-- WHAT YOU SHOULD DO --
Return the passage on retransmission consent exactly as it appears, everything from "On December 5, 2014" down to "proceeding remains open.".

---------- SELECTED TEXT ----------

Retransmission Consent
On March 3, 2011, the FCC initiated a Notice of Proposed Rulemaking which among other things asked for comment on eliminating the network non-duplication and syndicated exclusivity protection rules, which may permit MVPDs to import out-of-market television stations in certain circumstances. In March 2014, the FCC adopted a further notice of proposed rulemaking which sought additional comment on the elimination or modification of the network non-duplication and syndicated exclusivity rules. The FCC’s possible elimination or modification of the network non-duplication and syndicated exclusivity protection rules may affect the Company’s ability to sustain its current level of retransmission consent revenues or grow such revenues in the future and could have an adverse effect on the Company’s business, financial condition and results of operations. The Company cannot predict the resolution of the FCC’s network non-duplication and syndicated exclusivity proposals, or the impact of these proposals.
On December 5, 2014 federal legislation directed the FCC to commence a rulemaking to “review its totality of the circumstances test for good faith [retransmission consent] negotiations.” The FCC commenced this proceeding in September 2015 and comments and reply comments were submitted. In July 2016, the then-Chairman of the FCC publicly announced that the agency would not adopt additional rules in this proceeding. However, the proceeding remains open.

---------- RAW RECORDS ----------

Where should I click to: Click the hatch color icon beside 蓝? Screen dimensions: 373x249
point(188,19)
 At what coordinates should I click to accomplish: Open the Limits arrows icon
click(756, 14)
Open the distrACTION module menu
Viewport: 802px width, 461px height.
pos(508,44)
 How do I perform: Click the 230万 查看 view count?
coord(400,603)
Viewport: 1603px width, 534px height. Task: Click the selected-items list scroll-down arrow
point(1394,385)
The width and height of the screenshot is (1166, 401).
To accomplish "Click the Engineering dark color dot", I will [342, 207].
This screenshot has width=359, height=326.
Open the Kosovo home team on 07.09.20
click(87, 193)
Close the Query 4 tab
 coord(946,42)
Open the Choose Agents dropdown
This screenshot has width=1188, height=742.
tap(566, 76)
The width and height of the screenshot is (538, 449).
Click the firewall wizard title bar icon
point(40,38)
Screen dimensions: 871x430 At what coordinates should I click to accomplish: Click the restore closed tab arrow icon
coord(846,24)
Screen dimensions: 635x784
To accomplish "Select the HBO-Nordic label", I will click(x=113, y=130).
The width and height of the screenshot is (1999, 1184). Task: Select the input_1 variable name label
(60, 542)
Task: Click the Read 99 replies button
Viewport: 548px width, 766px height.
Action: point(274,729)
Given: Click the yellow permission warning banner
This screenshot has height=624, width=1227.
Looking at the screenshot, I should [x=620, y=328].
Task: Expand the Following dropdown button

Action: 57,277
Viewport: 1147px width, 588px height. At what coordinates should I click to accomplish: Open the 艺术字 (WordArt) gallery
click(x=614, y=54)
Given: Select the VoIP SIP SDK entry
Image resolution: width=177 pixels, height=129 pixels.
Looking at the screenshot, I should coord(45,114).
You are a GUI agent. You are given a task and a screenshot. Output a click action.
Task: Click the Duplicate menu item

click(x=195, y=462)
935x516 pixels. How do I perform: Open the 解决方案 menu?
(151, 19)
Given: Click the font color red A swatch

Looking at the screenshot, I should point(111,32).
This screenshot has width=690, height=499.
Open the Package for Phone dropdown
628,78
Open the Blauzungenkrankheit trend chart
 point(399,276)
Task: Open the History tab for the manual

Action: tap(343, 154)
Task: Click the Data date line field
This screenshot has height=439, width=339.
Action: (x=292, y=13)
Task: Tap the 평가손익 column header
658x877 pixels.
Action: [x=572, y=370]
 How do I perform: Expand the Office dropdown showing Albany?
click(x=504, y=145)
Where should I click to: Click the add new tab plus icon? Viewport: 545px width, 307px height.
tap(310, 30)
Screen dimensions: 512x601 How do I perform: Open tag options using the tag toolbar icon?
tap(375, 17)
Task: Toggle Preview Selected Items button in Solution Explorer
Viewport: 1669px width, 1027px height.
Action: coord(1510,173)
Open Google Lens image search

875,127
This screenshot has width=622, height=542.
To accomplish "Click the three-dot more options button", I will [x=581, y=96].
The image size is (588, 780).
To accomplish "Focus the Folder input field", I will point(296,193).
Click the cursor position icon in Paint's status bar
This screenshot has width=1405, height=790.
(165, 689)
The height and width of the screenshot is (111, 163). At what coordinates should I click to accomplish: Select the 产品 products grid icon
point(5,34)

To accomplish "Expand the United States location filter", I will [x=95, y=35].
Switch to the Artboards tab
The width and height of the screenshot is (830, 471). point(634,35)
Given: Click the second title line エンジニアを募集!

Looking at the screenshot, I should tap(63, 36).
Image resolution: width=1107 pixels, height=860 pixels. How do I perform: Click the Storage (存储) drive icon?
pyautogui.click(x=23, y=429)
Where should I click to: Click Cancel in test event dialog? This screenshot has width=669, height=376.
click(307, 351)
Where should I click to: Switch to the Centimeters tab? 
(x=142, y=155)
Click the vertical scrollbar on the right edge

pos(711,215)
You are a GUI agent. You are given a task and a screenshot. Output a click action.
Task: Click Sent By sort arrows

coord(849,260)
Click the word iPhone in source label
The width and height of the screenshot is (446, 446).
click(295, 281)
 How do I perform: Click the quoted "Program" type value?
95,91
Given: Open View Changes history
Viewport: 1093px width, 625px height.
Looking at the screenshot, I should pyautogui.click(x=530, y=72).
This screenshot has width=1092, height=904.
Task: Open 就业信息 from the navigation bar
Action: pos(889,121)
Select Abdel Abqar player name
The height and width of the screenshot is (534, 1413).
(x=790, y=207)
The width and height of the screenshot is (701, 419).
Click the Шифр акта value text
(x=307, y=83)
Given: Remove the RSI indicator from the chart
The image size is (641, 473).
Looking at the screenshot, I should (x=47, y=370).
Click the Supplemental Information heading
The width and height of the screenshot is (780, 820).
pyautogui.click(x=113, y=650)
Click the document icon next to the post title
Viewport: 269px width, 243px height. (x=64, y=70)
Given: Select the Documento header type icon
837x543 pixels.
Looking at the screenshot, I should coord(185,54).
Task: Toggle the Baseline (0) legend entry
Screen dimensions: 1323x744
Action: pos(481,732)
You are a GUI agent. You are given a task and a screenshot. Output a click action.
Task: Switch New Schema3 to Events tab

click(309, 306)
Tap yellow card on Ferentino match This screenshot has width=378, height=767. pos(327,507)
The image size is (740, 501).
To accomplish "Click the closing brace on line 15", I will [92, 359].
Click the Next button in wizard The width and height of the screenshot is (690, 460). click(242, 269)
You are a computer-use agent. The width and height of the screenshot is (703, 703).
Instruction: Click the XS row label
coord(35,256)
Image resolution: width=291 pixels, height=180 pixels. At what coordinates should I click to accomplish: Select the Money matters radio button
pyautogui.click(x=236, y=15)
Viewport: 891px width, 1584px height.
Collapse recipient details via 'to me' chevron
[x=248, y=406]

----------

-- SOLVED PROBLEM --
On December 5, 2014 federal legislation directed the FCC to commence a rulemaking to “review its totality of the circumstances test for good faith [retransmission consent] negotiations.” The FCC commenced this proceeding in September 2015 and comments and reply comments were submitted. In July 2016, the then-Chairman of the FCC publicly announced that the agency would not adopt additional rules in this proceeding. However, the proceeding remains open.